__Stored records__.
· · ·

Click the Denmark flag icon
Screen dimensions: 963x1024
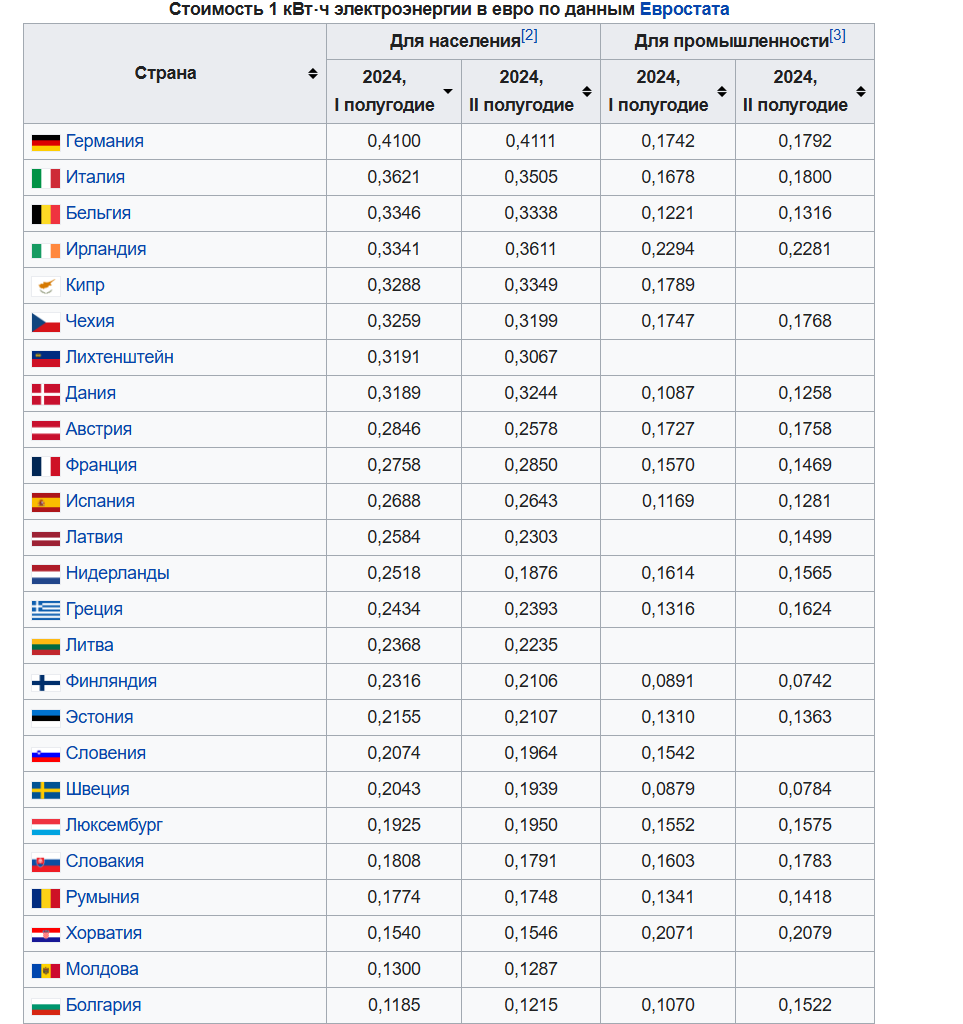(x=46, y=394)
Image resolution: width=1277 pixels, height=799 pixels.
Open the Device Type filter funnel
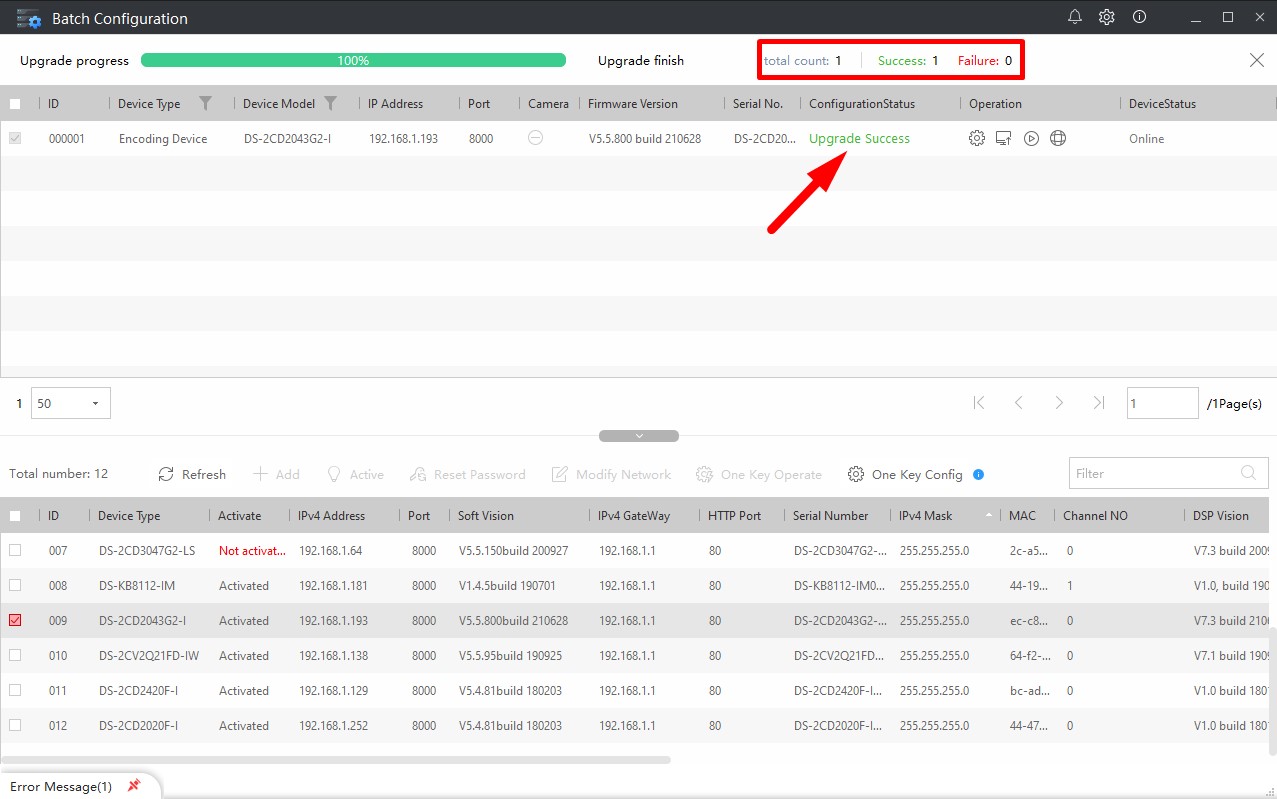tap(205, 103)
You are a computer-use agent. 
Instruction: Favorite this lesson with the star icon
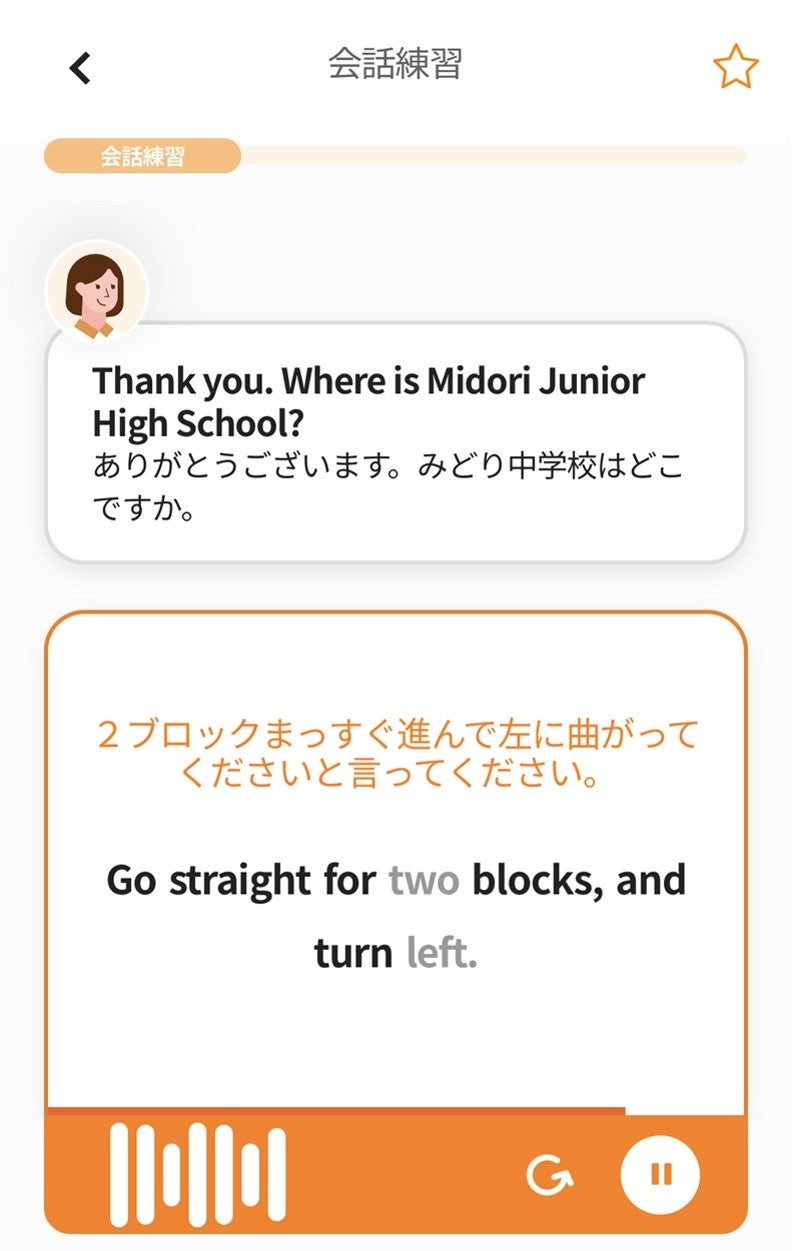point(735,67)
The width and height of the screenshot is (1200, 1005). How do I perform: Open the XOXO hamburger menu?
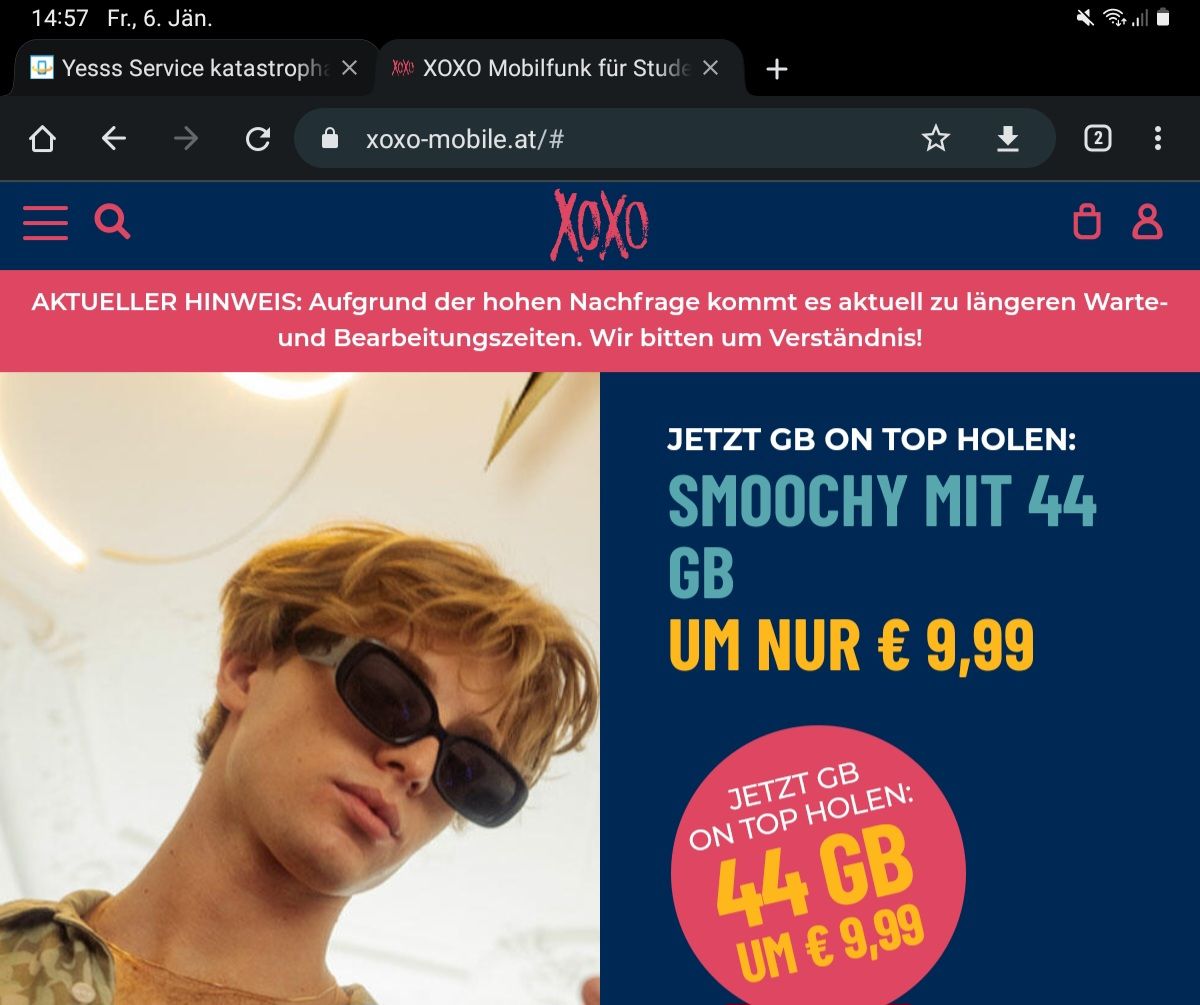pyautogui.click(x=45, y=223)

· · ·

__ASSIGNMENT__. No pictures should appear in the answer, which is to be the lines from the line with "The width and" through the end of the records above, restated exactly.

__EXPECTED OUTPUT__.
The width and height of the screenshot is (1200, 1005). How do I perform: Open the XOXO hamburger menu?
pyautogui.click(x=45, y=223)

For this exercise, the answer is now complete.